Native-speaking English Teacher (NET) Scheme
- Abbreviation: NET Scheme
- Formation: 1998
- Purpose: Language enhancement
- Headquarters: Room 1120, 11/F, Tsuen Wan Multi-storey Carpark Building, 174-208 Castle Peak Road, Tsuen Wan
- Location: Hong Kong;
- Fields: Education
- Chief Curriculum Development Officer: Joe LEUNG Kwok Wing
- Parent organisation: Education Bureau
- Website: Official website

= Native-speaking English Teacher Scheme =

Scheme designed to employ overseas teachers in Hong Kong

The Native-speaking English Teacher (NET) Scheme came into operation in Hong Kong in 1998. It is a scheme which allows governmental and government subsidised primary and secondary schools in Hong Kong to employ English teachers from overseas.

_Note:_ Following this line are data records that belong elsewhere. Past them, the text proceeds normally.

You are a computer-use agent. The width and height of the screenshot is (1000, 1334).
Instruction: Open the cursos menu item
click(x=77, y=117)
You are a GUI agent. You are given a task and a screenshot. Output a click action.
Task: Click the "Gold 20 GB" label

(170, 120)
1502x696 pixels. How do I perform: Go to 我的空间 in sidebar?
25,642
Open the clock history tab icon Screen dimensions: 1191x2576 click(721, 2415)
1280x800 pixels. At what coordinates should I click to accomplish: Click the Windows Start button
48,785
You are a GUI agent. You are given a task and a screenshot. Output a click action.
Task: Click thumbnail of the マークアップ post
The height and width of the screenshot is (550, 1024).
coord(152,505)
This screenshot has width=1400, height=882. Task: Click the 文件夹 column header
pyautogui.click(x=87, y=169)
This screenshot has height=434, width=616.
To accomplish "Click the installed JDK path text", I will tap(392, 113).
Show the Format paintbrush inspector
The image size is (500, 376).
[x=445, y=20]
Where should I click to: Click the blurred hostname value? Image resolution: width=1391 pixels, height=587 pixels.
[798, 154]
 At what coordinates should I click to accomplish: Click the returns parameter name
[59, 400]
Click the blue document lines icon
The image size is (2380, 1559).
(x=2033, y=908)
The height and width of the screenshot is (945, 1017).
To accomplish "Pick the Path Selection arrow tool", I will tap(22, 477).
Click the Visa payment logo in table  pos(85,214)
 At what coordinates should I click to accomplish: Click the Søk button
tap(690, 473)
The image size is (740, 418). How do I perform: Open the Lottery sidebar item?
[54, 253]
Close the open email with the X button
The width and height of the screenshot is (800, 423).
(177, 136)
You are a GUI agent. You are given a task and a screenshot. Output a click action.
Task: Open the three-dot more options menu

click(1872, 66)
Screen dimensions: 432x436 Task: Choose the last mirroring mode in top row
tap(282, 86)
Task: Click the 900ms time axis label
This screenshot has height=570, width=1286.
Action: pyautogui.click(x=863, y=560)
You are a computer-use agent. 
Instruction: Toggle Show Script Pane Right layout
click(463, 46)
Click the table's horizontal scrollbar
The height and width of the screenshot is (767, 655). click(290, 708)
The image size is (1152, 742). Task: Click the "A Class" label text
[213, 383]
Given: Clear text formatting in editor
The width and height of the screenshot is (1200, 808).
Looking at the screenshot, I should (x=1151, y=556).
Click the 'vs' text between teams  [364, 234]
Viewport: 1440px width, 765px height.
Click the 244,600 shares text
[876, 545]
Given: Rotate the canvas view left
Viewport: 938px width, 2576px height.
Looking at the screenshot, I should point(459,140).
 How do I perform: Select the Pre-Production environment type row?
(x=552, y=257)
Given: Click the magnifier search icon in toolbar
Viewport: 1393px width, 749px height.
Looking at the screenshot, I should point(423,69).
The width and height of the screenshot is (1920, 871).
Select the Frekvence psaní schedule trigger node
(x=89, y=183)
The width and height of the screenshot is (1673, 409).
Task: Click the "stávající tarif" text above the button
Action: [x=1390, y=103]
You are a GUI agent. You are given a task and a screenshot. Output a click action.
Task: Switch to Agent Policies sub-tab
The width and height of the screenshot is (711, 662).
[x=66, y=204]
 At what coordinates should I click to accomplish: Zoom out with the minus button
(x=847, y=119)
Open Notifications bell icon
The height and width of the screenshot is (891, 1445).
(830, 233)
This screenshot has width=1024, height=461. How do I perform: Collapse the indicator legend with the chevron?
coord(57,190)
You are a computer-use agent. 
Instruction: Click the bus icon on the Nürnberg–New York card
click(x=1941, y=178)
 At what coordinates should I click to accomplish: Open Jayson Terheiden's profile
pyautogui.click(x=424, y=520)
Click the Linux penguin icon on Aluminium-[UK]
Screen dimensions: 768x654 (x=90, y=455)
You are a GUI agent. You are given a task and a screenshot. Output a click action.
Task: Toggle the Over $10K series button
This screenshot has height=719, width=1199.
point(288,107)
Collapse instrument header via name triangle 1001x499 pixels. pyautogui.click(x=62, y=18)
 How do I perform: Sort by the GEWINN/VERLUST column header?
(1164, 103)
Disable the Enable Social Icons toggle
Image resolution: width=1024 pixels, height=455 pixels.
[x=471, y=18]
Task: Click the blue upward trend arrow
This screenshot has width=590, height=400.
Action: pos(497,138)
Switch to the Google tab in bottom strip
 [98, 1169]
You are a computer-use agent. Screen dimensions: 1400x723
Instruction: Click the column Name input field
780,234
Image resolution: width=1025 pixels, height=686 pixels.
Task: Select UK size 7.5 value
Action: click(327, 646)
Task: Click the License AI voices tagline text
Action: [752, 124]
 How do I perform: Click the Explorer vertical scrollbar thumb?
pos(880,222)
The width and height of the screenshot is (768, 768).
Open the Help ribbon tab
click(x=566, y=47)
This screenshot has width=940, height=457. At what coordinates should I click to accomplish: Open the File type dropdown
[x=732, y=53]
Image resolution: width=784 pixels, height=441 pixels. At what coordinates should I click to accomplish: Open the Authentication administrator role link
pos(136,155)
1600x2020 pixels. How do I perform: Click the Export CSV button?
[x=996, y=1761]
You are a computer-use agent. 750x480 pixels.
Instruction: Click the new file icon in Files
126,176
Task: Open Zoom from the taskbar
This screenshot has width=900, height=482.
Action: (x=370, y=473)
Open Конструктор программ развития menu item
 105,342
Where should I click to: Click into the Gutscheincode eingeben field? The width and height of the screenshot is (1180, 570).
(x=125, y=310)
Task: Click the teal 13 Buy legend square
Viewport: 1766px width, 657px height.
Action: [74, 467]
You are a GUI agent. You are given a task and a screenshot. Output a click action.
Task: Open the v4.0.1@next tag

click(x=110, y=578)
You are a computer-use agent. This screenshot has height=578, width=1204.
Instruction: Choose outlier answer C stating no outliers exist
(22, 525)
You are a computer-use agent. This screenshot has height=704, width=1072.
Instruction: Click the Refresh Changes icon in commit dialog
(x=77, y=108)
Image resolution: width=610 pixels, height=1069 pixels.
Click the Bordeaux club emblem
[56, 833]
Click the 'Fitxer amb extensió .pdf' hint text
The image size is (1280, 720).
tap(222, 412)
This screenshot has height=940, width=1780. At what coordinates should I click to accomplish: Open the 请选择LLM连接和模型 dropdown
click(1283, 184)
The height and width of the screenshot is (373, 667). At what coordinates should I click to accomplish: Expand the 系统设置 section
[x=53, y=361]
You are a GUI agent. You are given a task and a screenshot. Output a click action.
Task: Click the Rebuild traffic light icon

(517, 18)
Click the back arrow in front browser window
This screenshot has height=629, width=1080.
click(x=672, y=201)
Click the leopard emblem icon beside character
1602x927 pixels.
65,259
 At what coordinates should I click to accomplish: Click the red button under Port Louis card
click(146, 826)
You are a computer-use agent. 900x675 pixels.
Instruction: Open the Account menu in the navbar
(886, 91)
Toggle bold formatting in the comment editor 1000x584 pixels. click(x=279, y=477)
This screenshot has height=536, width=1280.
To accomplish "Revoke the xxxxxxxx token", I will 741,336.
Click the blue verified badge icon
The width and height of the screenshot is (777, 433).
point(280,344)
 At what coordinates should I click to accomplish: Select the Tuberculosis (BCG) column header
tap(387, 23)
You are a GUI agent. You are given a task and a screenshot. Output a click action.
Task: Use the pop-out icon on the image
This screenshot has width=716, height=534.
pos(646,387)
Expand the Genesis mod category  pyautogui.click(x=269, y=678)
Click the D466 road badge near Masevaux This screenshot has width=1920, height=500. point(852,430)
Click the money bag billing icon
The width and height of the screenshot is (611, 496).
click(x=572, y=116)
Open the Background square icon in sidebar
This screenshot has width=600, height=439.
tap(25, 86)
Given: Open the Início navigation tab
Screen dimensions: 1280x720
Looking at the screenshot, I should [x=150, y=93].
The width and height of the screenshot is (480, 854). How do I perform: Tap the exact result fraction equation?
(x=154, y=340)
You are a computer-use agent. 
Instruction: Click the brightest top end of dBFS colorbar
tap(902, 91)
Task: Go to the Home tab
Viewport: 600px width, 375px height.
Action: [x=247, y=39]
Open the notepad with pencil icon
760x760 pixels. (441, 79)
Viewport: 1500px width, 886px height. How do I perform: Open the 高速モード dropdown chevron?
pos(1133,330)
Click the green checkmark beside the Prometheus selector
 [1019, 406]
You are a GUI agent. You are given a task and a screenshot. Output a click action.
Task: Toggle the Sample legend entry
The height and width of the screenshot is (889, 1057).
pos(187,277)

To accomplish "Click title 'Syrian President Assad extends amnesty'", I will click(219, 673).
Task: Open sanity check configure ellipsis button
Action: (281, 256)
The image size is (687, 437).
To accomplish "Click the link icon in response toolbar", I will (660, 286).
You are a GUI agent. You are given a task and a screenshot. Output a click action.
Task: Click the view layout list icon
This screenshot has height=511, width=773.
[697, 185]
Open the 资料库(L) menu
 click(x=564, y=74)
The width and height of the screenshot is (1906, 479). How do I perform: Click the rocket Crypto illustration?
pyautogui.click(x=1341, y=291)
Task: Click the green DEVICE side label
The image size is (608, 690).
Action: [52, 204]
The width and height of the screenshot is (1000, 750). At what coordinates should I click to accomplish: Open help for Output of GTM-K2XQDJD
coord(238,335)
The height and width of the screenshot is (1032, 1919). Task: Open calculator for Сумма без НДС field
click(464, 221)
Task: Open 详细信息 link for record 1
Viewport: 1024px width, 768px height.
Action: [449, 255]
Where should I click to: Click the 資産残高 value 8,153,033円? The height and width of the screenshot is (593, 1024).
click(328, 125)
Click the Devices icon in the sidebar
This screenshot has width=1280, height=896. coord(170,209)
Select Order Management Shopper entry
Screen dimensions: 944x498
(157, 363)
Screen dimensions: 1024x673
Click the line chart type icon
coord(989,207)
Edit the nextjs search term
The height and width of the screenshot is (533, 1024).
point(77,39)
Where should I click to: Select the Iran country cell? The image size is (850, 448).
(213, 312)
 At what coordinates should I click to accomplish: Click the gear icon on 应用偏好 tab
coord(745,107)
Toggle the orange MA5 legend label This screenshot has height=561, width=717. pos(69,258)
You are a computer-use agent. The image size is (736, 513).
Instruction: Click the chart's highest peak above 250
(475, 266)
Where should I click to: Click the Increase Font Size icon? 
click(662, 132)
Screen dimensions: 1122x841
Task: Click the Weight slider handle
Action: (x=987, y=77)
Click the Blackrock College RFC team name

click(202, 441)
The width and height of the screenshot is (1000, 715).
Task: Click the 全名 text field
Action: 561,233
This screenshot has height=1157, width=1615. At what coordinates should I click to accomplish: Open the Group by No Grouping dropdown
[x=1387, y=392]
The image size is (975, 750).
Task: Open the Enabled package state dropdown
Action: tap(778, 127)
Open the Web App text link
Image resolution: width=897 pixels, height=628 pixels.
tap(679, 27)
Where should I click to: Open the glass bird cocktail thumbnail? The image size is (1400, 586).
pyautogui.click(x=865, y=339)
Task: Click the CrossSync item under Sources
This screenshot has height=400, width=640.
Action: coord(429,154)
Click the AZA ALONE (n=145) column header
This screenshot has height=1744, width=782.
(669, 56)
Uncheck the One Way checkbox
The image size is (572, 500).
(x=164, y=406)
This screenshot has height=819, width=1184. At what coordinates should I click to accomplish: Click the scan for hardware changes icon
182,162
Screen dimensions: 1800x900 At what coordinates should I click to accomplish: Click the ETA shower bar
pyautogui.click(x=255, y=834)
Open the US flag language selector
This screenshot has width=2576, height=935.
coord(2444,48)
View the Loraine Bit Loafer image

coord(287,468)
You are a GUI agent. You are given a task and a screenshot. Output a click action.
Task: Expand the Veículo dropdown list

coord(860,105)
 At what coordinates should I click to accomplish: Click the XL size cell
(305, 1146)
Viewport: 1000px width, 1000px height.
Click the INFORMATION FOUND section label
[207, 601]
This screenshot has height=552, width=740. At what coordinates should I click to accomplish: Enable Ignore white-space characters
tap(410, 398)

The aim of the scheme is to provide local students with exposure to authentic English language and to cultural enrichment. NET teachers are also expected to assist with teaching resources development and professional training for English teachers in their schools. At present, there are approximately 800 NET teachers in Hong Kong schools.

NET teachers are employed on a renewable two-year contract basis, they receive a gratuity at the end of each contract and also receive a special allowance which is intended to partially compensate for the additional costs of living overseas.